BEGIN Source extract

# Looking for detailed diagram of cow/pig



## inchrisin (Oct 3, 2011)

I'm looking all over the internet for a diagram of a cow and a pig to break down the cuts of meat and where they come from.  I'm also looking for useful information on cooking applications for each of the cuts of meat.  I can't seem to find an all-in-one pic/website.


----------



## Andy M. (Oct 4, 2011)

The easiest way to do it is to google pork diagram or beef diagram and click on images to choose the one you want.


----------



## Timothy (Oct 4, 2011)

inchrisin said:


> I'm looking all over the internet for a diagram of a cow and a pig to break down the cuts of meat and where they come from. I'm also looking for useful information on cooking applications for each of the cuts of meat. I can't seem to find an all-in-one pic/website.


 
To find recipes, just search for the cut and add "recipes" to it. Like "Beef Chuck recipes".

When you find the recipe names, come back to DC and look in the appropriate areas of the forums for bunches of recipes from the members here.


Beef
Pork
Veal
Lamb
Wild Game
Chicken, Turkey & other Fowl
Fish & Seafood


----------



## Sir_Loin_of_Beef (Oct 5, 2011)

I can't help you. I burned all the pictures of my exwives.


----------

END Source extract
BEGIN Extracted material

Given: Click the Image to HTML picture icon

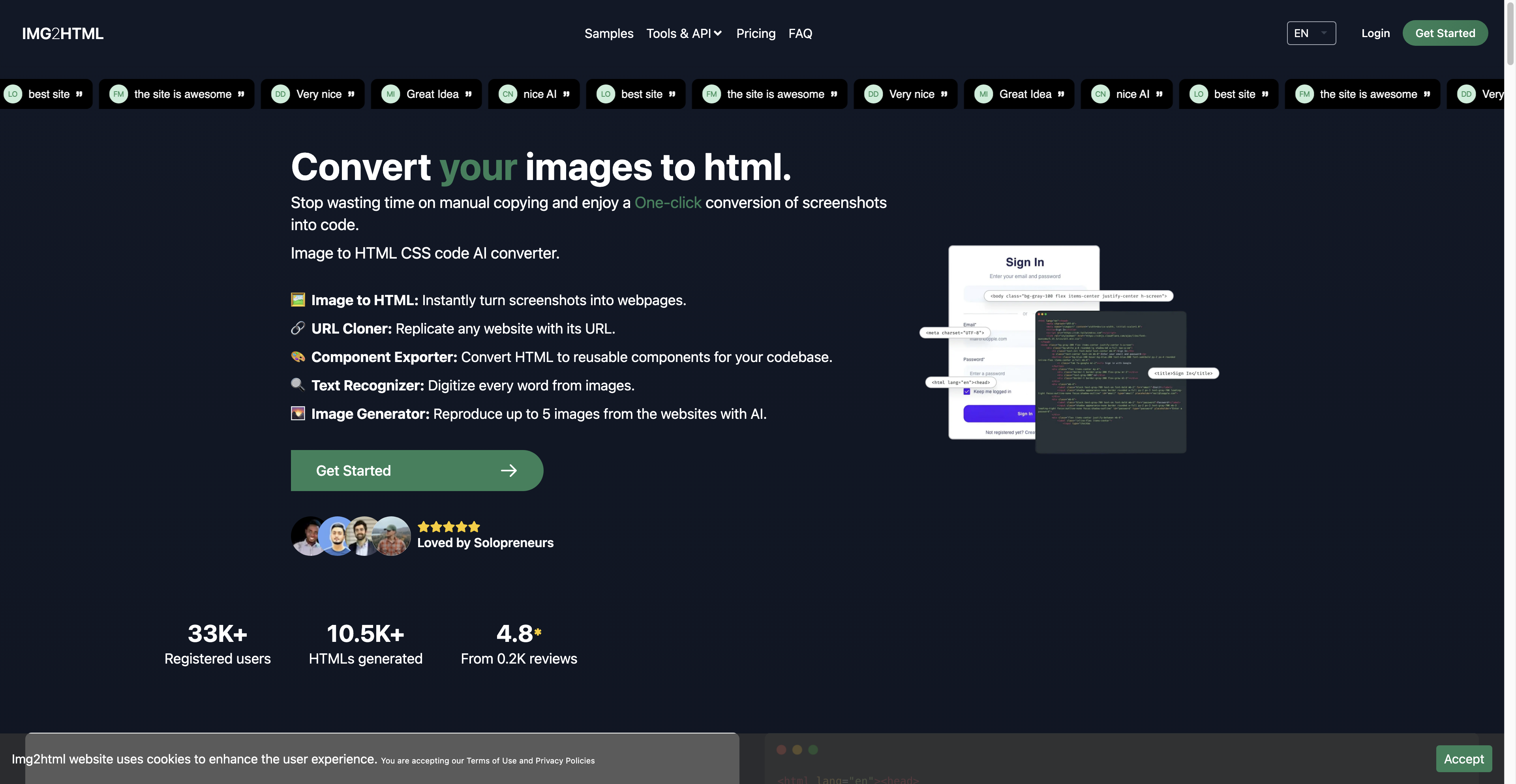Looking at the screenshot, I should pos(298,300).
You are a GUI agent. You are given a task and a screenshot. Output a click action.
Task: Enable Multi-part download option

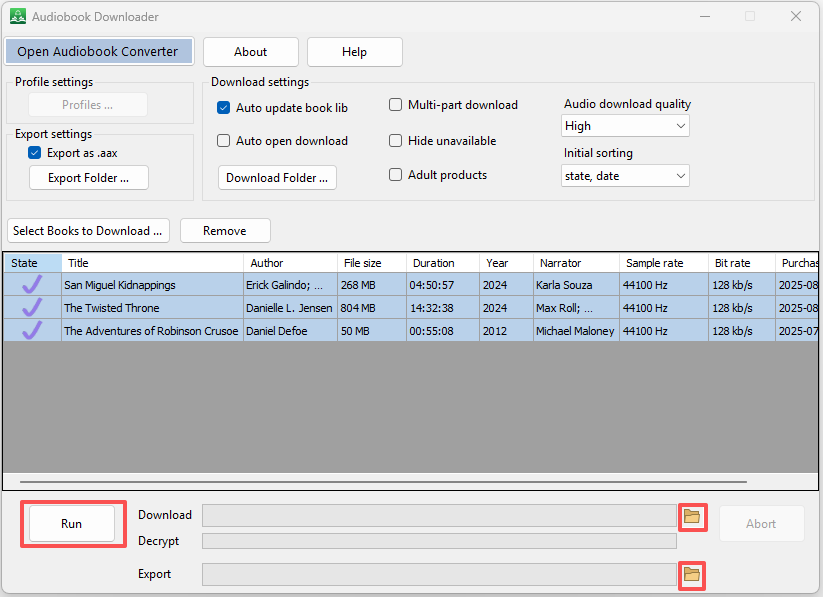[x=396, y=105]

END Extracted material
BEGIN Extracted material

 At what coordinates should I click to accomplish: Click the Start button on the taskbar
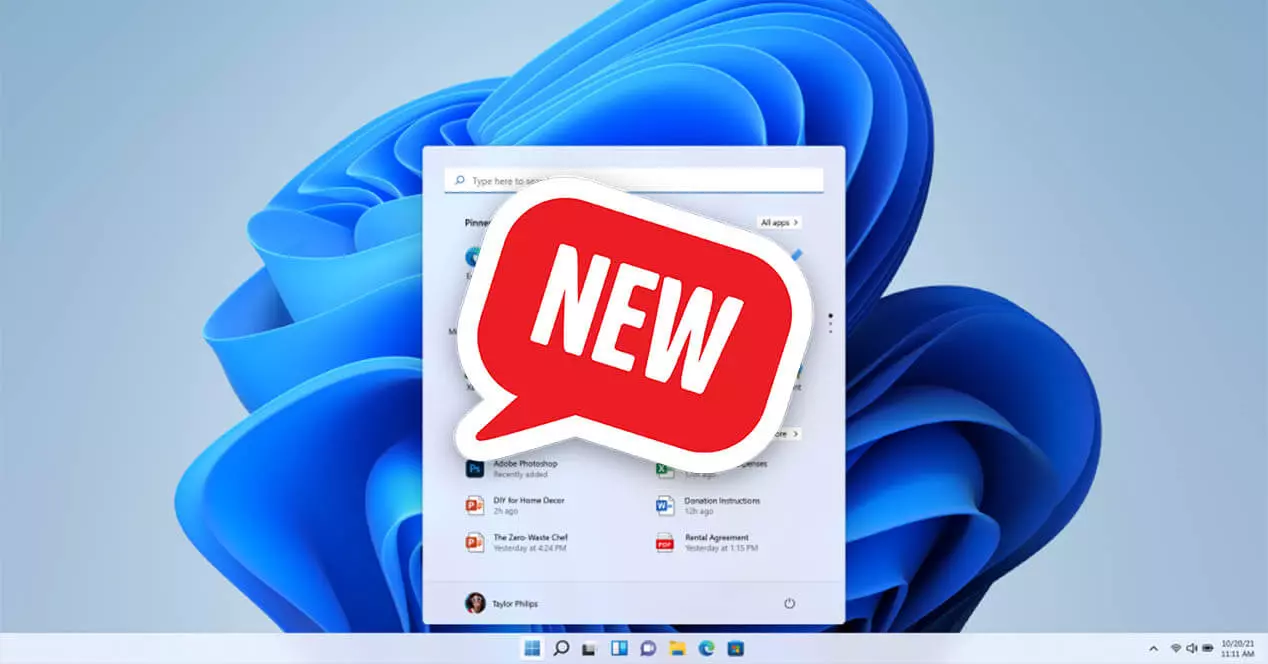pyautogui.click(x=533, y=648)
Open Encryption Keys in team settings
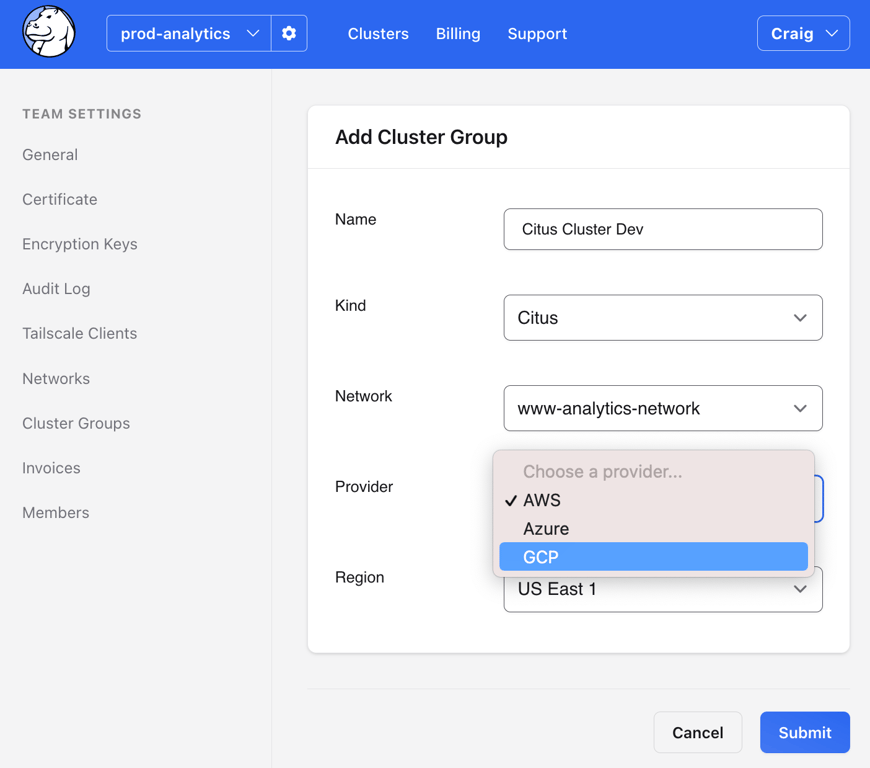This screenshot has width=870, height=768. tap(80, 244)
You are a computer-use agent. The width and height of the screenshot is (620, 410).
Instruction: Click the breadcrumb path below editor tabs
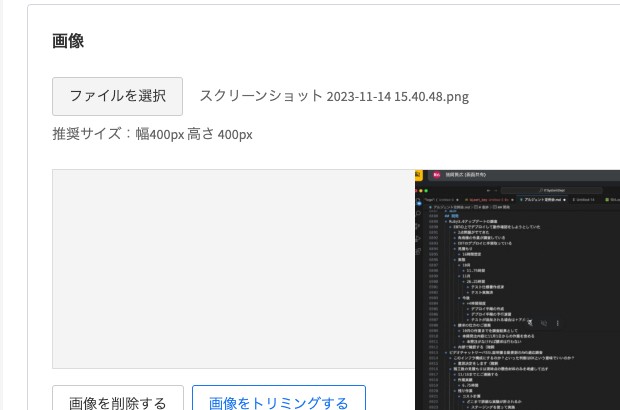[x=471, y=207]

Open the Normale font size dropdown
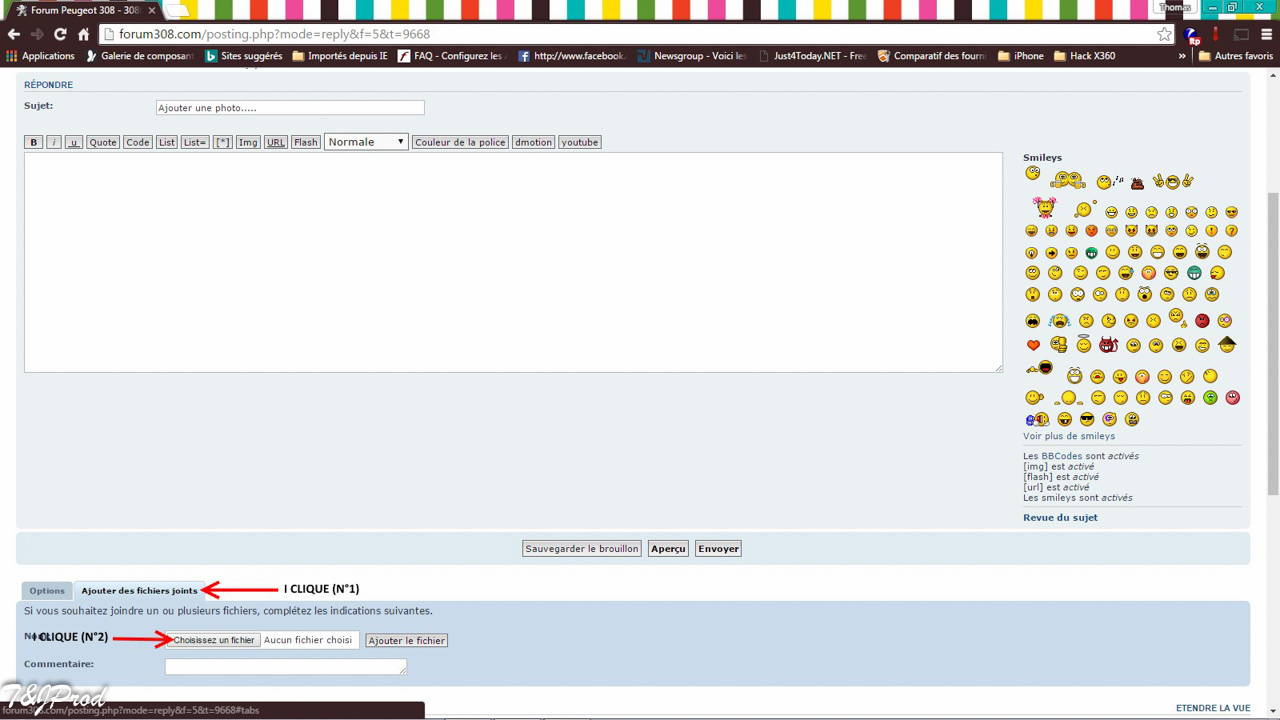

END Extracted material
BEGIN Extracted material

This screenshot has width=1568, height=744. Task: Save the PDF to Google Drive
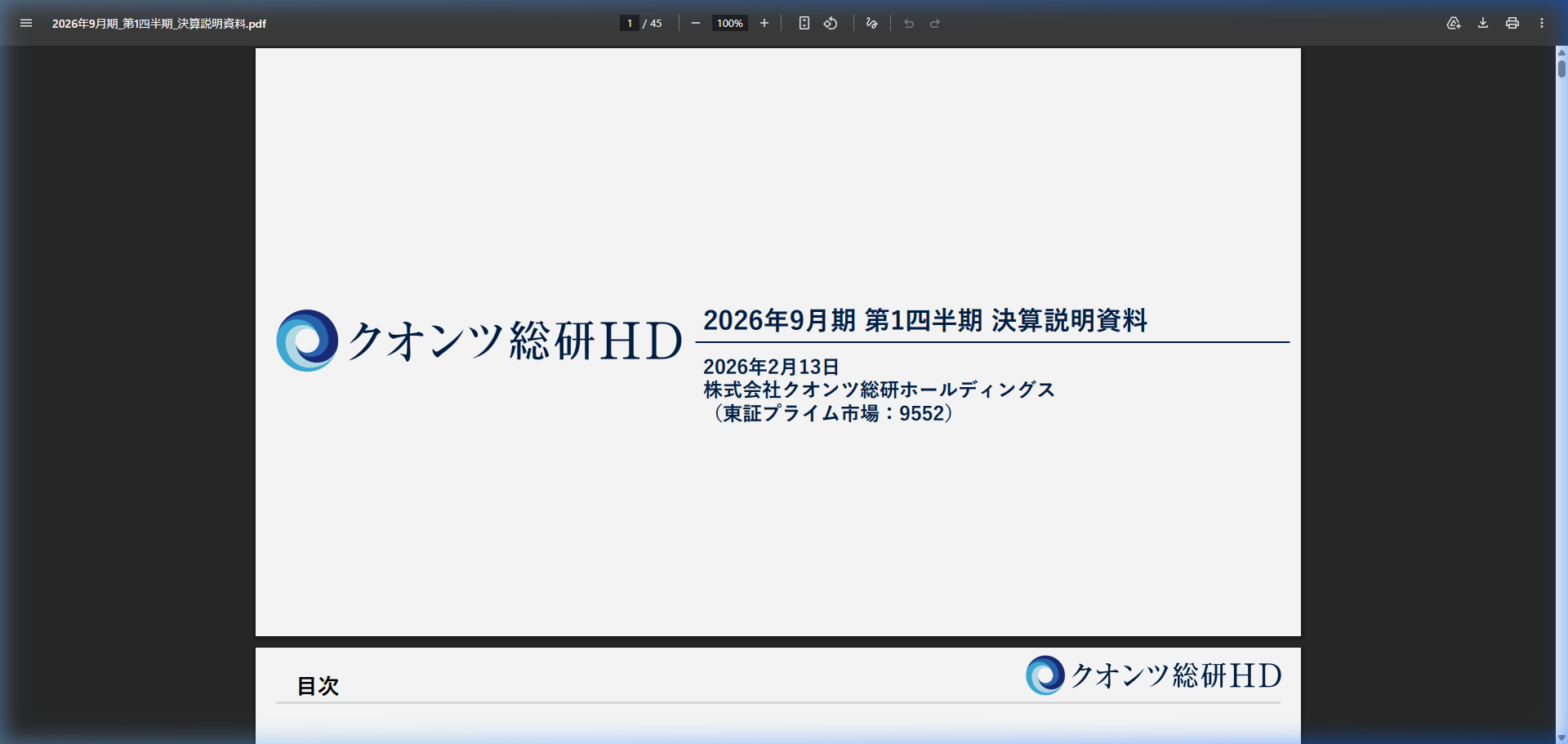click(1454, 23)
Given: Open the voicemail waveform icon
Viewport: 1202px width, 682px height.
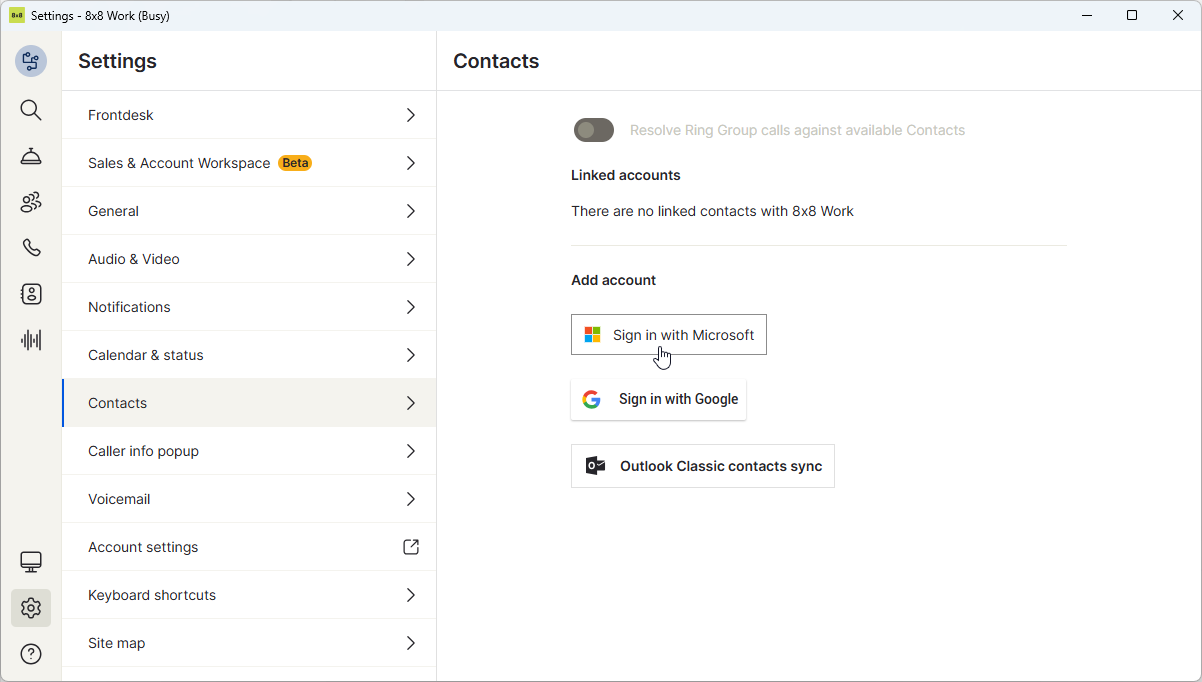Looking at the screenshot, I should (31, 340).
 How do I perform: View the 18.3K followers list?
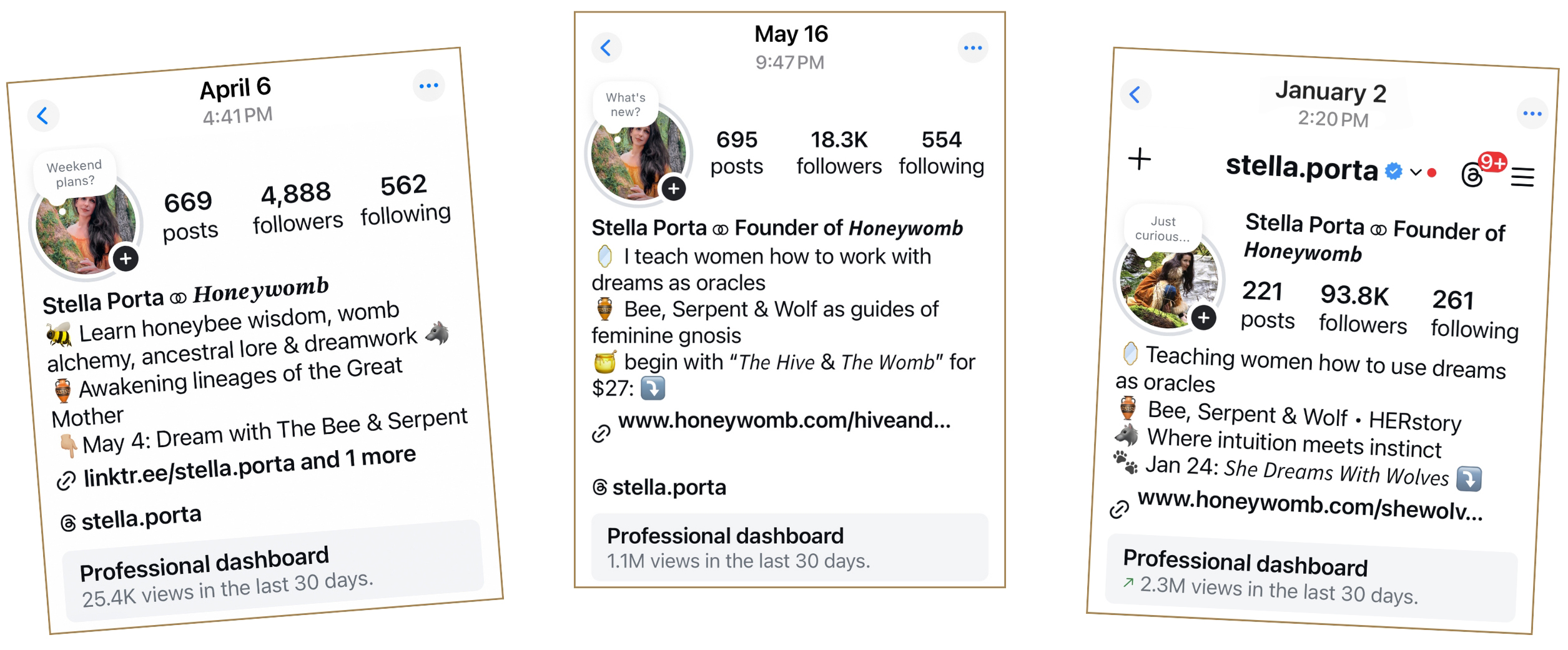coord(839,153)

END Extracted material

#### Written task
Reproduce the forum thread on meat-cut diagrams in its entirety, word for word. Work solely from the forum thread on meat-cut diagrams, setting the material aside.

#### Written response
# Looking for detailed diagram of cow/pig



## inchrisin (Oct 3, 2011)

I'm looking all over the internet for a diagram of a cow and a pig to break down the cuts of meat and where they come from.  I'm also looking for useful information on cooking applications for each of the cuts of meat.  I can't seem to find an all-in-one pic/website.


----------



## Andy M. (Oct 4, 2011)

The easiest way to do it is to google pork diagram or beef diagram and click on images to choose the one you want.


----------



## Timothy (Oct 4, 2011)

inchrisin said:


> I'm looking all over the internet for a diagram of a cow and a pig to break down the cuts of meat and where they come from. I'm also looking for useful information on cooking applications for each of the cuts of meat. I can't seem to find an all-in-one pic/website.


 
To find recipes, just search for the cut and add "recipes" to it. Like "Beef Chuck recipes".

When you find the recipe names, come back to DC and look in the appropriate areas of the forums for bunches of recipes from the members here.


Beef
Pork
Veal
Lamb
Wild Game
Chicken, Turkey & other Fowl
Fish & Seafood


----------



## Sir_Loin_of_Beef (Oct 5, 2011)

I can't help you. I burned all the pictures of my exwives.


----------